== Material supplied ==
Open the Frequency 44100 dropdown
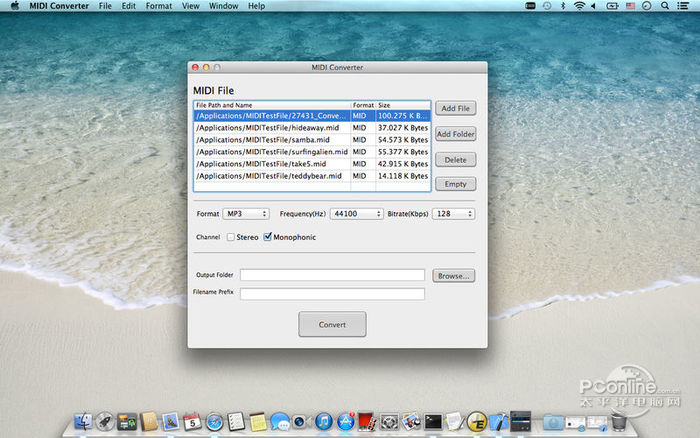700x438 pixels. click(357, 213)
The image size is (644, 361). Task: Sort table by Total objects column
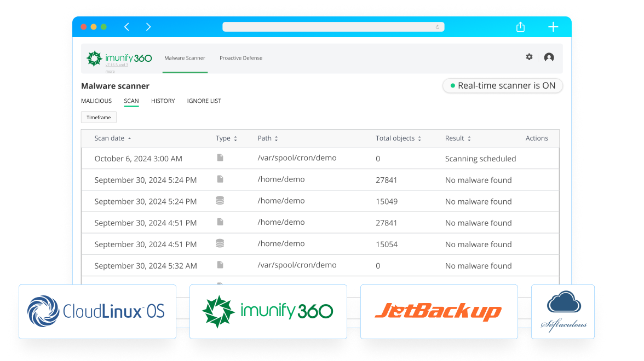tap(398, 138)
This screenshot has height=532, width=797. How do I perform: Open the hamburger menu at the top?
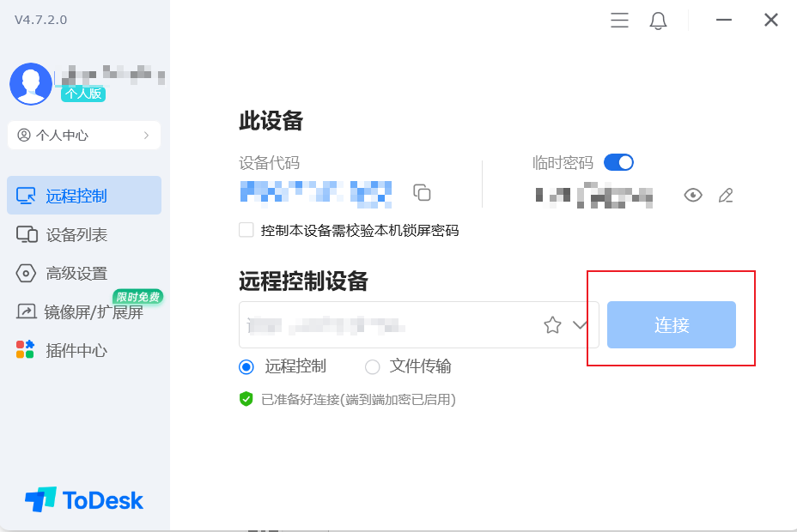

== Prompt ==
Return the data above unchanged. Pictures are not part of the copy.

== Your solution ==
Open the Frequency 44100 dropdown
700x438 pixels. click(357, 213)
The image size is (644, 361). Task: Sort table by Total objects column
tap(398, 138)
This screenshot has height=532, width=797. How do I perform: Open the hamburger menu at the top?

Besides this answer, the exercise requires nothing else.